4. Is your focus more on digitization or on the reduction of CO2 ?
We focus on both parts. I think it is so closely related. Everything is connected. In relation to CO², we have a separate race around this to establish the energy solutions of the future.
We work actively in relation to the reuse of materials. Among other things, we have set up a recycling warehouse which has turned out to be one of the largest in Norway, without us really being aware of it. All our projects must visit Mustad Recycling warehouse to assess what they can reuse before they start their projects. We are an organization which dares to take some action, and we are working and learning an incredible amount.
Digitization is a key to succeeding in this, so I think these sustainability solutions and the digital solutions are very closely linked.
5. How do you feel that the authorities and the industry are working together towards the sustainability goals?
I feel that we have the same ambitions. Everyone has ambitions to succeed. We are a very efficient organization, we get things done. We can start a recycling warehouse and get it up and running within a few months. Unfortunately, it is the case that in the public sector that you encounter a substantial set of regulations.
Time and again we were met with “the regulations say this and that and this and that”. We feel it is a brake on carrying out the major changes we have to make. The authorities are welcome to come and see how we think and work and we are happy to share.
6. How do you work at Mustad to ensure a good user experience and at the same time safeguard your sustainability goals?
Customer service and customer experiences are linked to sustainable digitization. This is essentially the new way of running a property. We are conscious of working with, and offering our users much more than they have traditionally received.
We have completely turned our organization around to become, to a greater and greater extent, customer care workers instead of doing what we did before. We have a large program in relation to having and offering activities and events in our area. We work to offer the most seamless customer journeys possible and so on.

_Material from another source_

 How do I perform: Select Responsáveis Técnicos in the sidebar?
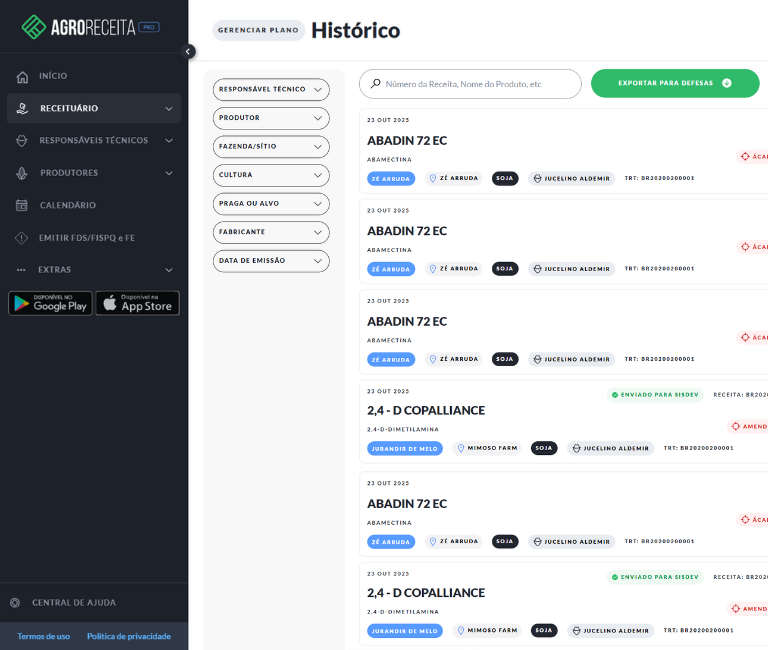coord(93,141)
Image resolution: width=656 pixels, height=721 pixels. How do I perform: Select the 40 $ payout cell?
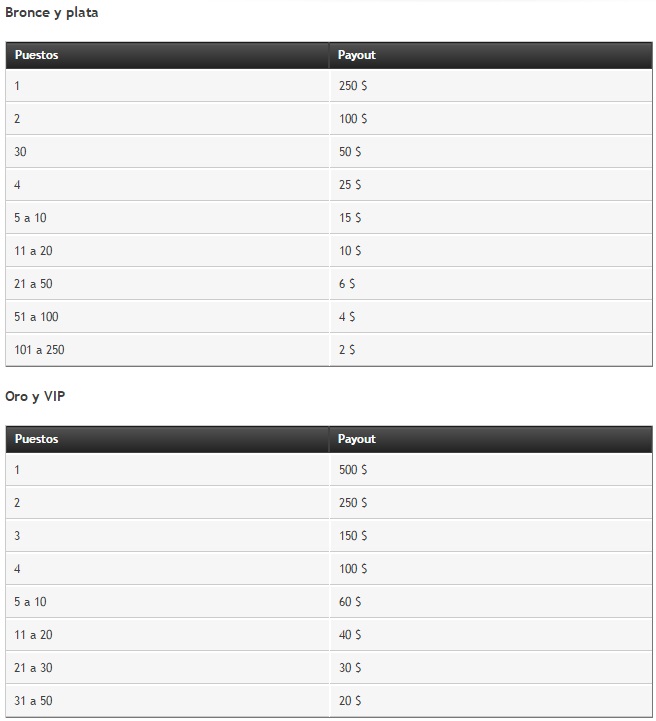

We are essentially a service organization. We also believe that just by living in Lilleakerbyen, by being a customer with us, they get a lot of good, sustainable solutions.
We have many initiatives and measure them with customer satisfaction.
7. The EU taxonomy requirements and conditions do not include users (e.g. tenants). What do you think about this? Should users be included in the requirements?
The users are the real value in our buildings, and I believe that it is the users who can tell how good a landlord is. In relation to the EU taxonomy, businesses that are tenants with us are met with the same requirements that we are met with. I think we can achieve a lot together. I also think that the EU taxonomy from the authorities' side, and from the financial industry, is run with a regime around reporting that is simply difficult for many to understand.